AI Navigate

UAV-CB: A Complex-Background RGB-T Dataset and Local Frequency Bridge Network for UAV Detection

arXiv cs.CV / 3/19/2026

📰 NewsIdeas & Deep AnalysisModels & Research

Key Points

  • The paper introduces UAV-CB, a new RGB-T UAV detection dataset curated to emphasize complex low-altitude backgrounds and camouflage.
  • It also presents the Local Frequency Bridge Network (LFBNet), which models features in localized frequency space to bridge both the frequency-spatial fusion gap and the cross-modality discrepancy gap in RGB-T fusion.
  • Extensive experiments on UAV-CB and public benchmarks show that LFBNet achieves state-of-the-art detection performance and robustness under camouflage and cluttered conditions.
  • This work highlights a frequency-aware multimodal perception approach that could improve real-world UAV detection for perception and defense applications.

Abstract

Detecting Unmanned Aerial Vehicles (UAVs) in low-altitude environments is essential for perception and defense systems but remains highly challenging due to complex backgrounds, camouflage, and multimodal interference.
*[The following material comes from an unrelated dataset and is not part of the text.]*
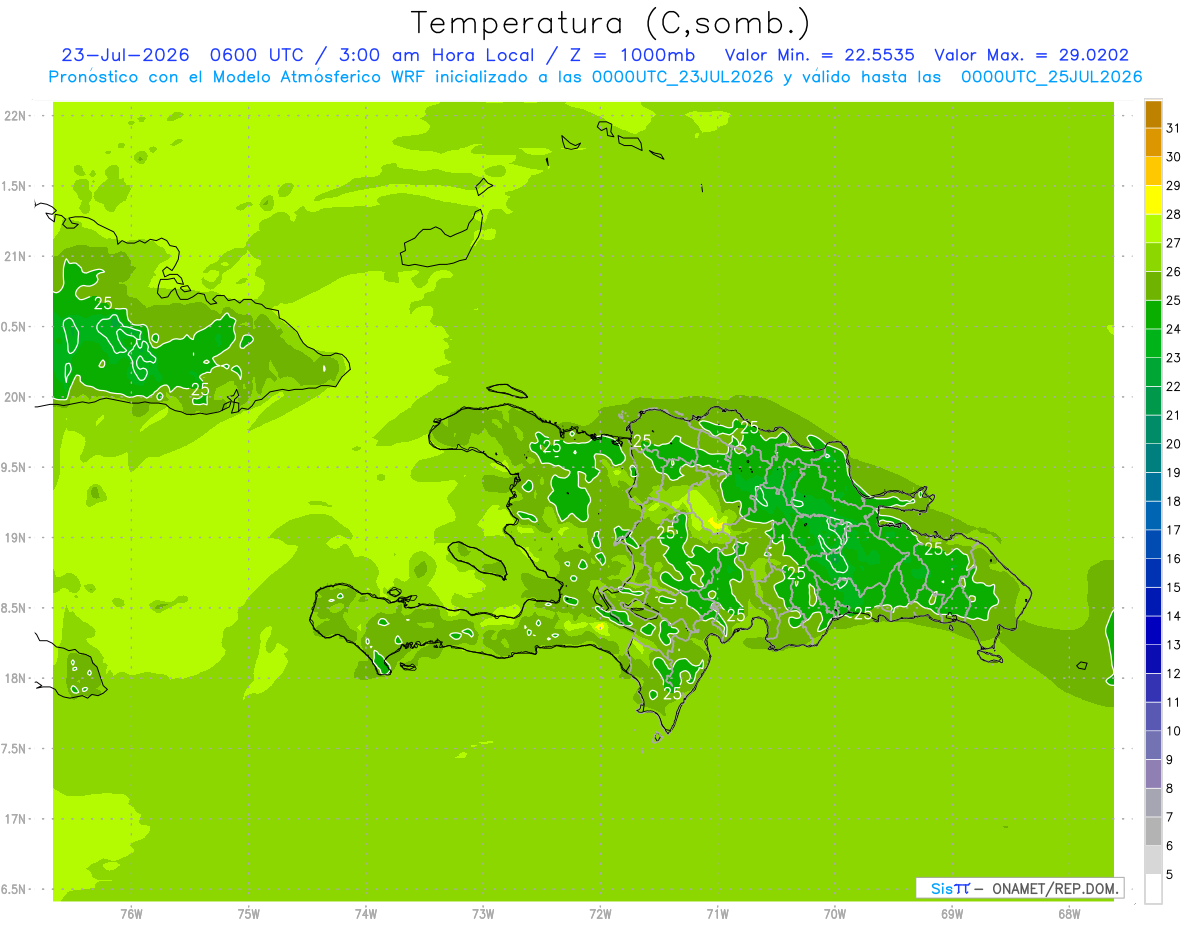1200x927 pixels.
Task: Click the 22N latitude axis label
Action: click(16, 116)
In real-world scenarios, UAVs are frequently visually blended with surrounding structures such as buildings, vegetation, and power lines, resulting in low contrast, weak boundaries, and strong confusion with cluttered background textures. Existing UAV detection datasets, though diverse, are not specifically designed to capture these camouflage and complex-background challenges, which limits progress toward robust real-world perception. To fill this gap, we construct UAV-CB, a new RGB-T UAV detection dataset deliberately curated to emphasize complex low-altitude backgrounds and camouflage characteristics. Furthermore, we propose the Local Frequency Bridge Network (LFBNet), which models features in localized frequency space to bridge both the frequency-spatial fusion gap and the cross-modality discrepancy gap in RGB-T fusion. Extensive experiments on UAV-CB and public benchmarks demonstrate that LFBNet achieves state-of-the-art detection performance and strong robustness under camouflaged and cluttered conditions, offering a frequency-aware perspective on multimodal UAV perception in real-world applications.